Aim of the task: Exactly as they appear below, repeat the lines from the one with "261x229 pixels." through the one with "At what coordinates", and no others.

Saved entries

= Beginning of Section =

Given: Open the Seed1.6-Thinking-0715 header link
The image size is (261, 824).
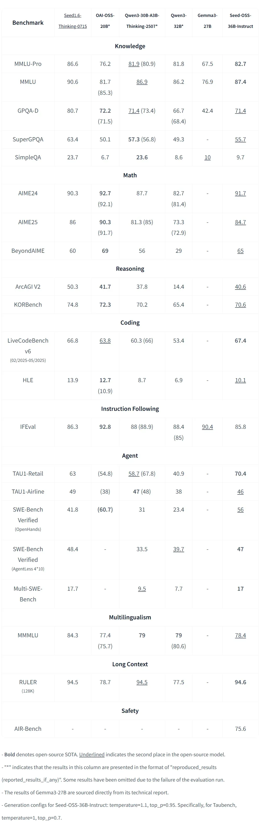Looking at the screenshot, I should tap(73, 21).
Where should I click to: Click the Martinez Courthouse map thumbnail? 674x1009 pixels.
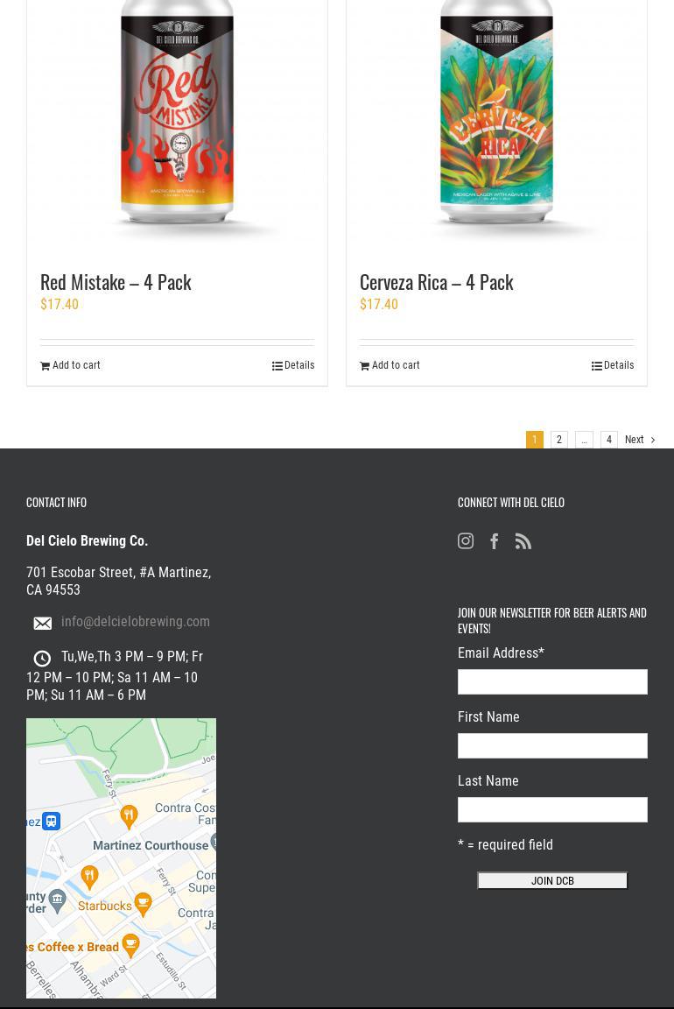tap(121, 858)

= End of Section =
= Beginning of Section =

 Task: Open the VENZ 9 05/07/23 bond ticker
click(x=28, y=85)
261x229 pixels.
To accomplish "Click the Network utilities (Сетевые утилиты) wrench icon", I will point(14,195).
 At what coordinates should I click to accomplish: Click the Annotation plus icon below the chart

= End of Section =

Response:
261x229 pixels.
To accomplish "Click the Network utilities (Сетевые утилиты) wrench icon", I will point(14,195).
 At what coordinates should I click to accomplish: Click the Annotation plus icon below the chart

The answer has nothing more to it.